Merge pull request #3782 from cskiraly/peer-das-sampling

hwwhww · web-flow · commit 0a4957279999 · 2024-06-27T19:27:57.000+08:00
PeerDAS sampling clarifications
diff --git a/specs/_features/eip7594/das-core.md b/specs/_features/eip7594/das-core.md
@@ -23,6 +23,7 @@
     - [`compute_extended_matrix`](#compute_extended_matrix)
     - [`recover_matrix`](#recover_matrix)
     - [`get_data_column_sidecars`](#get_data_column_sidecars)

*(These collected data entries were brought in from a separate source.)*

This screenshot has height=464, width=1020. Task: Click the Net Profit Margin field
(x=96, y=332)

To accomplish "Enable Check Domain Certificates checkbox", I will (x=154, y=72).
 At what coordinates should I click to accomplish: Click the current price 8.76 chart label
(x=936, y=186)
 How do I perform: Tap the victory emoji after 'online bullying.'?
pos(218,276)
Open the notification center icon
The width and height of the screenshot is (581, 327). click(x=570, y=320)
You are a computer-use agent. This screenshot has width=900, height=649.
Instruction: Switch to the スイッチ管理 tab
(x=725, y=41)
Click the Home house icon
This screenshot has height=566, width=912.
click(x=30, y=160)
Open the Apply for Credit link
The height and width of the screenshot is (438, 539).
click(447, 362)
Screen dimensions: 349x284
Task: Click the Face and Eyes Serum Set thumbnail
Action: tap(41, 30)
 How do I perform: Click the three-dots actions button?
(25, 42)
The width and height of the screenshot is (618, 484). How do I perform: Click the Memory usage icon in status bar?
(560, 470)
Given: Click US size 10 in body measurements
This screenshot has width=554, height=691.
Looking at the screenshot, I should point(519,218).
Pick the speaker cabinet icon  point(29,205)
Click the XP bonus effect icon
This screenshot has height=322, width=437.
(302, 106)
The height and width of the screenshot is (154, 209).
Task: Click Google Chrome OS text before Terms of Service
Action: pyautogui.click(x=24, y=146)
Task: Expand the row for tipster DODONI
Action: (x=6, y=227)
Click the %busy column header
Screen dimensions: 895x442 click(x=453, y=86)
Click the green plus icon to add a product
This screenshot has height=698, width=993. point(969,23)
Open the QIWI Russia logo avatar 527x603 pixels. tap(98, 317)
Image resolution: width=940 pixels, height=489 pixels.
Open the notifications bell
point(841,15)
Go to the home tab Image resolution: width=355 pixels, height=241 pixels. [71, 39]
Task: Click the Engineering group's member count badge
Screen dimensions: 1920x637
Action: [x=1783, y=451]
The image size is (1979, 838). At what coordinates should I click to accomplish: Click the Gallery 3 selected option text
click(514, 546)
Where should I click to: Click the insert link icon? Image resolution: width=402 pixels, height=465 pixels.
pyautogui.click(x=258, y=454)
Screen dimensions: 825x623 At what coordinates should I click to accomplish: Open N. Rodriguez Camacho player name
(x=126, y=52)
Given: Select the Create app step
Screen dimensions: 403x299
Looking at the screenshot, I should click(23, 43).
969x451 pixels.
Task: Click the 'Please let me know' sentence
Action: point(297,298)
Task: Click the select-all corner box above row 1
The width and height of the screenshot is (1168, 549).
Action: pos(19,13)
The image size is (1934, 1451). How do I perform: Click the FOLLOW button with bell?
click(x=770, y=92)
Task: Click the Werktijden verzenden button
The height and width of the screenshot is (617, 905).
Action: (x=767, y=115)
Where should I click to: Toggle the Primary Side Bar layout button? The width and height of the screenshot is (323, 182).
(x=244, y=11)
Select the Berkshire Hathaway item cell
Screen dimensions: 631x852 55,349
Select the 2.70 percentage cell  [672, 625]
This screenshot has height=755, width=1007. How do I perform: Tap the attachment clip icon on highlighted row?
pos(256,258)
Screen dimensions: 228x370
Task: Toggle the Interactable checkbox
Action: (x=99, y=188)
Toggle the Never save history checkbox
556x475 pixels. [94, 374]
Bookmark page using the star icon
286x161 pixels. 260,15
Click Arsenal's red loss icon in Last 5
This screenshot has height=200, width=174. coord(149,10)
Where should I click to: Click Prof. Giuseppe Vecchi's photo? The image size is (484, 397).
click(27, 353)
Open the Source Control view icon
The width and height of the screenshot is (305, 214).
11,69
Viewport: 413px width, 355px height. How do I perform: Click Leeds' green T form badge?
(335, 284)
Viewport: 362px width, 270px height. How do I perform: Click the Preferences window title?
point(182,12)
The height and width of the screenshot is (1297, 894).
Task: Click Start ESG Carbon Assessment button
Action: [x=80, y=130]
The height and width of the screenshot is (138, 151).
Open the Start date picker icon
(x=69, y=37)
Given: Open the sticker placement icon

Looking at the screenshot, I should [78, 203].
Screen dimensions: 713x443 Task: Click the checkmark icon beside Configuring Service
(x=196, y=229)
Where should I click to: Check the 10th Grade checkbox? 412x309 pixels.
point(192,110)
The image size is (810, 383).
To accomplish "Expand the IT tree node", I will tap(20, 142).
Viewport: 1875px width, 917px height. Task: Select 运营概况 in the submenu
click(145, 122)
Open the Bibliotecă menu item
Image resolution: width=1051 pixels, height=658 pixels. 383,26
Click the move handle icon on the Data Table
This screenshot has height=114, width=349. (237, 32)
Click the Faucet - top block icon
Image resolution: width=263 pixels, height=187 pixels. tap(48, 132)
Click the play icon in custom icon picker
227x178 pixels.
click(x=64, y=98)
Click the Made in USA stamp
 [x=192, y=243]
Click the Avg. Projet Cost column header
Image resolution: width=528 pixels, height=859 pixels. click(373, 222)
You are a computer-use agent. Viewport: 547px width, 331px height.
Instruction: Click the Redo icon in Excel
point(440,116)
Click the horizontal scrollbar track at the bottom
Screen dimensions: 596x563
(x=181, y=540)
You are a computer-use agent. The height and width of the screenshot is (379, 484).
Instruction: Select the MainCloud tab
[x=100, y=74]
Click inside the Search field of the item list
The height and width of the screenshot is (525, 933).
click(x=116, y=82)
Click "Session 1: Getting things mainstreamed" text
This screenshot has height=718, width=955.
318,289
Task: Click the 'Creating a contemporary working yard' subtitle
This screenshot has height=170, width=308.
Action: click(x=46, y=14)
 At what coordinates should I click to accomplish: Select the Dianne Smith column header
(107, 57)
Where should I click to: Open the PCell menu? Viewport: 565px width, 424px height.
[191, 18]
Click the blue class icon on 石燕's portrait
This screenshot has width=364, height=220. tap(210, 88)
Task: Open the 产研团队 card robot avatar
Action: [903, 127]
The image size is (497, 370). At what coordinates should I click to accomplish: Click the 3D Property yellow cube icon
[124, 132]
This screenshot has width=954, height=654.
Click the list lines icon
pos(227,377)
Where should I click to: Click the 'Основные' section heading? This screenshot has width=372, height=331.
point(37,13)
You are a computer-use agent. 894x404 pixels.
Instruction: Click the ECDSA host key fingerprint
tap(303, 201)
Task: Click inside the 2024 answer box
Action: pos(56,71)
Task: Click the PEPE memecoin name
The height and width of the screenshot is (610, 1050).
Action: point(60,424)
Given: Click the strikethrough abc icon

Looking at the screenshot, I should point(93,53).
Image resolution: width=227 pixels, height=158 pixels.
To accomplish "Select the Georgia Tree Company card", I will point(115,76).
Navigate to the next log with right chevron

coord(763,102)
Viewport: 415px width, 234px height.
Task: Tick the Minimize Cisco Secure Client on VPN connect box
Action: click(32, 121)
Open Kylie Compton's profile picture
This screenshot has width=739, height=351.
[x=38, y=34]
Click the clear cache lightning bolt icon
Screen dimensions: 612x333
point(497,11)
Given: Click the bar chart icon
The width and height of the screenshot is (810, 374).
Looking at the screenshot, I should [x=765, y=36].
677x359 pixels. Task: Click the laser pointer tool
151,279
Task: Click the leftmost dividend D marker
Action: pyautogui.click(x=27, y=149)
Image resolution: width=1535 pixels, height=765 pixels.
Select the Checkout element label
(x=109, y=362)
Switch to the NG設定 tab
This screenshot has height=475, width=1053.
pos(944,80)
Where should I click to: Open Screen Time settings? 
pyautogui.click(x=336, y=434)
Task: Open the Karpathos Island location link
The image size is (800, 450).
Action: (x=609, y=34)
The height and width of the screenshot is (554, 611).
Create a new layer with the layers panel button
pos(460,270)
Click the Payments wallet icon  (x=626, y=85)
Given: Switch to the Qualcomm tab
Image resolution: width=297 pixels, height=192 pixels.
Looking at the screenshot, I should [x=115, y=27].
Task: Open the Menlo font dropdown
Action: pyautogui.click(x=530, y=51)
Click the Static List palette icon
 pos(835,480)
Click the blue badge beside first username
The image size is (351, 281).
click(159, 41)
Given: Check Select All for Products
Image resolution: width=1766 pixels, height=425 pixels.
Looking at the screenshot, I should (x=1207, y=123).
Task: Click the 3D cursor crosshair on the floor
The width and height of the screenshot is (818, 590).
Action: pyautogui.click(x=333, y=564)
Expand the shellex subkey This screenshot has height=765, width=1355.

+    - [`get_extended_sample_count`](#get_extended_sample_count)
 - [Custody](#custody)
   - [Custody requirement](#custody-requirement)
   - [Public, deterministic selection](#public-deterministic-selection)
@@ -31,6 +32,8 @@
 - [Column gossip](#column-gossip)
   - [Parameters](#parameters)
 - [Peer sampling](#peer-sampling)
+  - [Sample selection](#sample-selection)
+  - [Sample queries](#sample-queries)
 - [Peer scoring](#peer-scoring)
 - [Reconstruction and cross-seeding](#reconstruction-and-cross-seeding)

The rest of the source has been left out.